Artist: Angel Valdez

The proclamation of this year (2026-2027) as the Jubilee Year of St. Francis of Assisi is perfect timing as we face similar dangers that were present at the time when Francis lived – 800 years ago.

            In a Jan. 10 letter to the ministers general of the Conference of the Franciscan Family, Pope Leo said St. Francis’ message of peace was needed now more than ever. “In this age, marked by so many seemingly interminable wars, by internal and social divisions that create mistrust and fear, he continues to speak. Not because he offers technical solutions, but because his life points to the authentic source of peace,” the pope wrote.
“That peace, “the pope added, “is not limited to the relations between human beings,” but extends to “the entire family of Creation.”
“This insight resonates with particular urgency in our time, when our common home is threatened and cries out under exploitation,” he wrote. “Peace with God, peace among human beings, and with creation are inseparable dimensions of a single call to universal reconciliation.”
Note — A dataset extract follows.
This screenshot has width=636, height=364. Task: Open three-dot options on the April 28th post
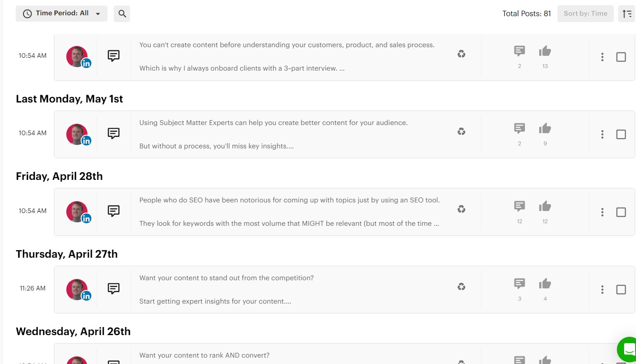pos(602,212)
Who is St. Francis of Assisi?

            The name of St. Francis of Assisi is well known. Many important aspects of his life, however, are not well known. The St. Francis bird baths in people’s yards are often all that some may ever know.

            He was a mystic, committed to a life of poverty and peace. Late in his life he received the stigmata. However he was not always so.
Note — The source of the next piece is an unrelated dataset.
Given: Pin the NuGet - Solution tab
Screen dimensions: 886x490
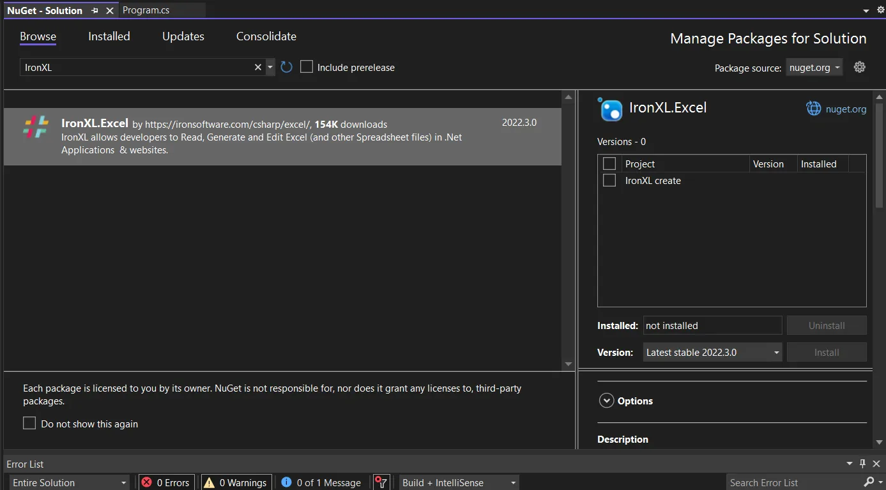Looking at the screenshot, I should tap(95, 11).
            Francis was the son of a wealthy merchant. Like other youths that he knew, Francis longed to become a knight, and hoping to do great things, volunteered to fight in a war there in Italy. Many young men he knew were killed. Francis was a prisoner of war for a year under miserable conditions until his father ransomed him.

            Francis became very ill and even bedridden after his time in prison. After he had somewhat recovered, Francis was on his way to go back to fight again. God, however, had other plans for him. The Lord, in a dream, told Francis to go back home that there were other plans for him.

            As he waited in Assisi, Francis, discouraged and almost in despair, spent a lot of time in prayer especially in a nearby cave. Later, he was praying before a crucifix in the small abandoned church of San Damiano, when he heard the voice of Jesus speaking from the crucifix speak to him:

            “Francis, go repair my church, which as you can see is in ruins.”

            Saint Francis first interpreted that call as an invitation to reconstruct the ruins of the small chapel stone by stone, but in later years he came to understand the full meaning of the call. He was called to “to renew,” with a spirit of obedience, the Church itself.

            Francis was totally changed by his encounter with the Jesus of the Gospels and in meeting the poor. He renounced his family and riches, the way of war, and lived a life of radical poverty and service.

            The world flocked to this Francis.

            In the midst of church and state corruption, little brothers and sisters emerged like flowers that rise out of dung heaps, springing up everywhere, crowding out the weeds of power and corruption.

            The little brothers and sisters abandoned all seeking of power–Francis relentlessly hunted them down if they didn’t–-to become powerful people of their time. They didn’t need guns (in fact, Francis forbade them to be soldiers).

            The fire of reform burned so strongly in Francis that people thought the Church would go up in smoke. Brother Leo would caution him, “Put yourself out, Brother Francis. Put yourself out before you burn up the world.”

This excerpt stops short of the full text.